I’ve been in a really good mood the last few days, all things considered, despite the rainy weather in SoCal and being unsure what W will do.
I’ve been really getting into my classes with my students, and having lots of fun with them, and basically being unafraid to be myself in front of them. I’ve also been opening up more to my colleagues and coworkers, too—trying to be more confident and charismatic.
I am mildly concerned about what W will do next—she has an ‘appointment’ again this afternoon / evening. Hasn’t said what it’s for—she tells me and I’m all ‘okay, sounds good.’ I am concerned that it is for a L, and she’s drawing up the divorce papers.
I also know that in detachment, I shouldn’t be so worried about her or the perceived threat of what she might do. Though I’m expressing concerns, it doesn’t nearly weigh on me as much as it would have earlier, which I hope is a sign of progress.
Originally Posted by LH19
There are a lot of positives about getting divorced. More than most newbies can even imagine.
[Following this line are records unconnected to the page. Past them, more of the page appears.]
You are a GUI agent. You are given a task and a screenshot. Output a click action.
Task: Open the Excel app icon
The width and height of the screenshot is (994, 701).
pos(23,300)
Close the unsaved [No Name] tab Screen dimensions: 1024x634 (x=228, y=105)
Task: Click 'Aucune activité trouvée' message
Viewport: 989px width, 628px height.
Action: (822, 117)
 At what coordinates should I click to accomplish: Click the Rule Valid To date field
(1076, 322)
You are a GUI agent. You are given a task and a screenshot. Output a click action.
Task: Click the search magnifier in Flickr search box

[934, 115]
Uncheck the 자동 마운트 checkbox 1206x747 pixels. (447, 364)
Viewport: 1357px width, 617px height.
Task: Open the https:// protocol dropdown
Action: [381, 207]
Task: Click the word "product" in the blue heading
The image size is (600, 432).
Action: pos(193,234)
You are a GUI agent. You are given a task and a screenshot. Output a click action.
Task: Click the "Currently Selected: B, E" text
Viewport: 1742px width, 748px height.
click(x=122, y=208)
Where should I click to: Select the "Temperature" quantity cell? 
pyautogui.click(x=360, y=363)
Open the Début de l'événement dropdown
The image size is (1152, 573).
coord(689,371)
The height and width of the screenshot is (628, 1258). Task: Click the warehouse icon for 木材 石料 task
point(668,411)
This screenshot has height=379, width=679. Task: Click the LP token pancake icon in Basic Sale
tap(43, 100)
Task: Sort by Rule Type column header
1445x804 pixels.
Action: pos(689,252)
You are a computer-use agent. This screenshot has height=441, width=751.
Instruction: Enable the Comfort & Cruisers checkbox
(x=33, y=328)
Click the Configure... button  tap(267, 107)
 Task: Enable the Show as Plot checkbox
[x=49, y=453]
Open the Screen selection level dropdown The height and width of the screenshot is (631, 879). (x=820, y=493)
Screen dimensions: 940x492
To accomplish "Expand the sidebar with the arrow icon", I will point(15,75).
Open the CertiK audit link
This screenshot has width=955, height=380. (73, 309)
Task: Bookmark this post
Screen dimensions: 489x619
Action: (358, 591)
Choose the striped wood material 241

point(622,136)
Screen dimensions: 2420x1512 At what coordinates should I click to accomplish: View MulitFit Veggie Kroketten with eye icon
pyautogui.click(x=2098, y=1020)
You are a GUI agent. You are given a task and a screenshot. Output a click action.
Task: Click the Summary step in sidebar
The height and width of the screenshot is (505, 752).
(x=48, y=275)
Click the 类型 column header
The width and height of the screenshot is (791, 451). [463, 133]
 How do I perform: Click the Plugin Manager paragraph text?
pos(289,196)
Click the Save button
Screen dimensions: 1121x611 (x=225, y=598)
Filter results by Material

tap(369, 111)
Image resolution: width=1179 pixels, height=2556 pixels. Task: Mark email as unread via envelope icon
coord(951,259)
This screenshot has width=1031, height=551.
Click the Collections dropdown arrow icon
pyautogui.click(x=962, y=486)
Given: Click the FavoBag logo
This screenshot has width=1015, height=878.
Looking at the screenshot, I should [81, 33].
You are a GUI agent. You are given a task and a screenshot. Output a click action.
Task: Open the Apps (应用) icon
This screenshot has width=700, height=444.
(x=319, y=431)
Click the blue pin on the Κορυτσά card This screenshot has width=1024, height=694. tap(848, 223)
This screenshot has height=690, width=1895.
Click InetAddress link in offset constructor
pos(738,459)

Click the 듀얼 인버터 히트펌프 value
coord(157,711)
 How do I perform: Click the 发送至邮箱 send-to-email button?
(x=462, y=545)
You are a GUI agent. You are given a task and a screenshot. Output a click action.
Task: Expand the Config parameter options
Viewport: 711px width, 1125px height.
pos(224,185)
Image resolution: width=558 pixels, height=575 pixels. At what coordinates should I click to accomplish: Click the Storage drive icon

Saw this on another thread. I go back and forth on this one—I’m concerned about the boys, and about finances, and I’m worried about the religious aspects of it (for me, anyway), but SoTorn has also phrased it as a ‘get out of jail free card,’ and in my lighter moments, I’m inclined to agree with him. All that said, I still know that I have work to do on myself, no matter the outcome with W.